Document:
——

Location
- 341–367 South Street, Harristown Toowoomba, Queensland, 4350 Australia 27°34′26″S 151°55′58″E﻿ / ﻿27.57389°S 151.93278°E

Information
- Type: Public
- Motto: Recte Crescam (Grow Properly)
- Established: 1955; 71 years ago
- Principal: Dean Russell (acting)
- Staff: 200+
- Grades: 7–12
- Enrolment: 1,693 (2019)
- Colors: Brown and light blue
- Mascot: Hawk
- Accreditation: Council of International Schools
- Website: harristownshs.eq.edu.au

= Harristown State High School =

Public school in Queensland, Australia

Harristown State High School is a public high school located in Harristown, Toowoomba, Queensland, Australia. It was officially opened in 1955. The school currently has approximately 1700 students and is the largest on the Darling Downs. Some of the Harristown State High School buildings are listed on the Queensland Heritage Register. The school's vision is ariticlutated by the acronym PRIDE: Participation, Relationships, Integrity, Diligence, Enthusiasm and its priorities by the acronym WELL: Wellness, Engagement, Literacy and Learning.

——

Provided data:
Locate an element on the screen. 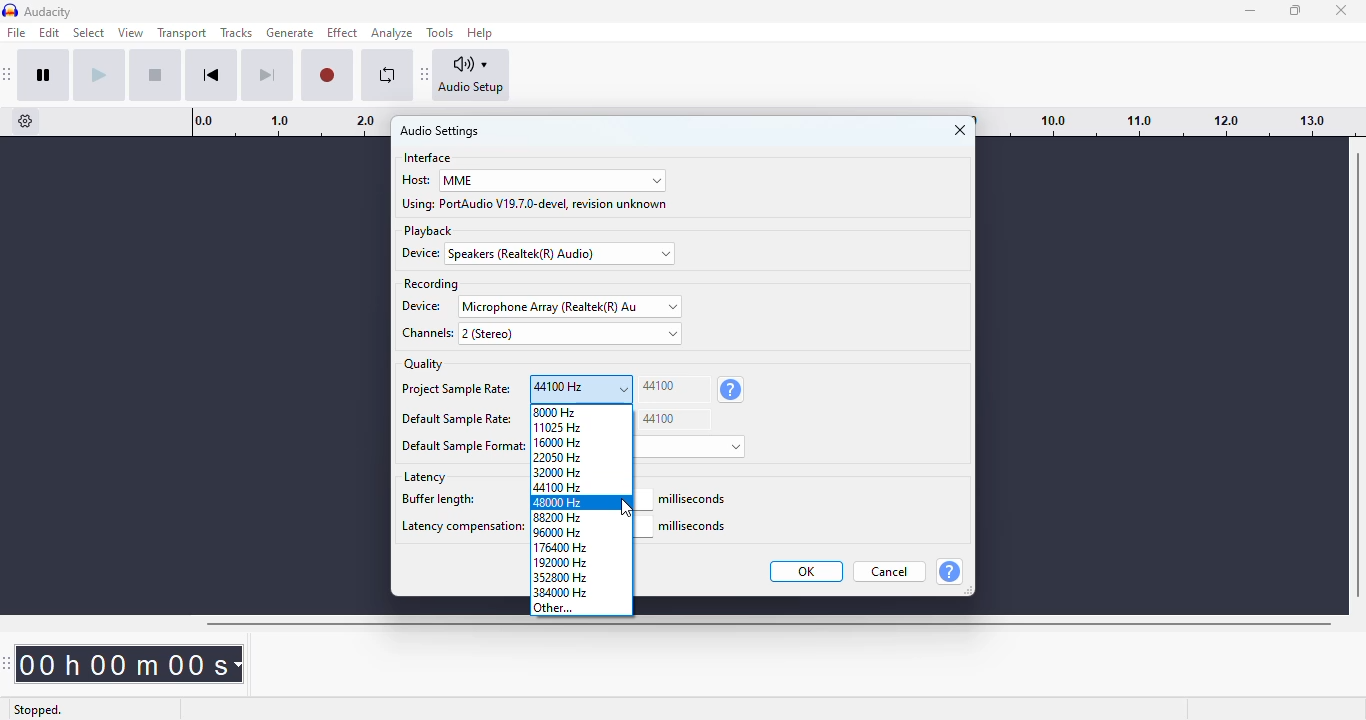  384000 Hz is located at coordinates (584, 592).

——

Task list:
**a)** List the values that the acronym PRIDE stands for in the Harristown State High School page.
**b)** Please rewrite the Harristown State High School page from "Harristown State High School is" up to and including "Literacy and Learning.", changing "largest" to "biggest".
**c)** According to the Harristown State High School page, what is the school's motto?

Solution list:
**a)** Participation, Relationships, Integrity, Diligence, Enthusiasm

**b)**
Harristown State High School is a public high school located in Harristown, Toowoomba, Queensland, Australia. It was officially opened in 1955. The school currently has approximately 1700 students and is the biggest on the Darling Downs. Some of the Harristown State High School buildings are listed on the Queensland Heritage Register. The school's vision is ariticlutated by the acronym PRIDE: Participation, Relationships, Integrity, Diligence, Enthusiasm and its priorities by the acronym WELL: Wellness, Engagement, Literacy and Learning.

**c)** Recte Crescam (Grow Properly)